I have the following output from a mixed effects model. I want to talk about how much variation is explained by the model. Is the variance under random effects corresponding to residuals (note: here trial is the random effect) the variation explained? i.e. 58.6 % or is there another way to infer this
REML criterion at convergence: 71.9
Scaled residuals:
Min 1Q Median 3Q Max
-1.82579 -0.59620 0.04897 0.62629 1.54639
Random effects:
Groups Name Variance Std.Dev.
trial (Intercept) 0.06008 0.2451
Residual 0.58633 0.7974
Number of obs: 60, groups: trial, 30
Fixed effects:
Estimate Std. Error df t value Pr(>|t|)
(Intercept) 1.5522 0.2684 12.6610 13.233 0.09888
drugantho 0.8871 0.1753 14.0000 1.043 0.31601
interventionadded 0.2513 0.2553 14.0000 -1.276 0.32436 **
sexmale 3.0026 0.6466 15.0000 4.066 0.00021
---
Signif. codes: 0 ‘***’ 0.001 ‘**’ 0.01 ‘*’ 0.05 ‘.’ 0.1 ‘ ’ 1
No, the Residual variance is the exactly the variance of the residual random errors, i.e. the unexplained variance.

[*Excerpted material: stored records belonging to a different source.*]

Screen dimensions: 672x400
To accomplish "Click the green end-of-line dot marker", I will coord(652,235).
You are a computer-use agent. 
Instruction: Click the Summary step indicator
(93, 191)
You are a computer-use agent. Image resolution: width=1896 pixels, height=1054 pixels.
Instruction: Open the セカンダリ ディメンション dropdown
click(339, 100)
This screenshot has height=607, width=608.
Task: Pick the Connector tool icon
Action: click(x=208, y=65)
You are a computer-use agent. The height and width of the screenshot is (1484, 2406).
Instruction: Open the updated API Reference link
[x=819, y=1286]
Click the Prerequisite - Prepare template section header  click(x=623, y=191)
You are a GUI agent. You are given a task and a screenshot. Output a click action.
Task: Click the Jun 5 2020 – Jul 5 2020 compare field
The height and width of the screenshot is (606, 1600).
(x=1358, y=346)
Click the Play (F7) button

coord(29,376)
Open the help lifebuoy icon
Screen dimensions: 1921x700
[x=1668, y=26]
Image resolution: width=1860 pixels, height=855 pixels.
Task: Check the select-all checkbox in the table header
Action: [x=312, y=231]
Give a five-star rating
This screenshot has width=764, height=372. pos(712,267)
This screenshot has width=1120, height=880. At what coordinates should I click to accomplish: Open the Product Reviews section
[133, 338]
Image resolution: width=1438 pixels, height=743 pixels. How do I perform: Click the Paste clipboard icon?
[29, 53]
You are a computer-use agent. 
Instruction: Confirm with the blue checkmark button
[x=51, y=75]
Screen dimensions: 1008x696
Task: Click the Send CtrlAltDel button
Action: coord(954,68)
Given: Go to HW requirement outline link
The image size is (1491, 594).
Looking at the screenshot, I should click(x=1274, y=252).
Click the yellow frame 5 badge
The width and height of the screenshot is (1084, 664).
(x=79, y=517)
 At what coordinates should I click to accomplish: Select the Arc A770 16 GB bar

As far as I know, there isn't a single, unanimously accepted way of computing a coefficient of determination for mixed-effects model analogous to (and with all the properties of) the R^2 of the simpler linear model case. The reasons are discussed here, where it is also provided a simple/crude recipe for estimating the fraction of variance explained by the model
r2.corr.mer <- function(m) {
lmfit <- lm(model.response(model.frame(m)) ~ fitted(m))
summary(lmfit)$r.squared
}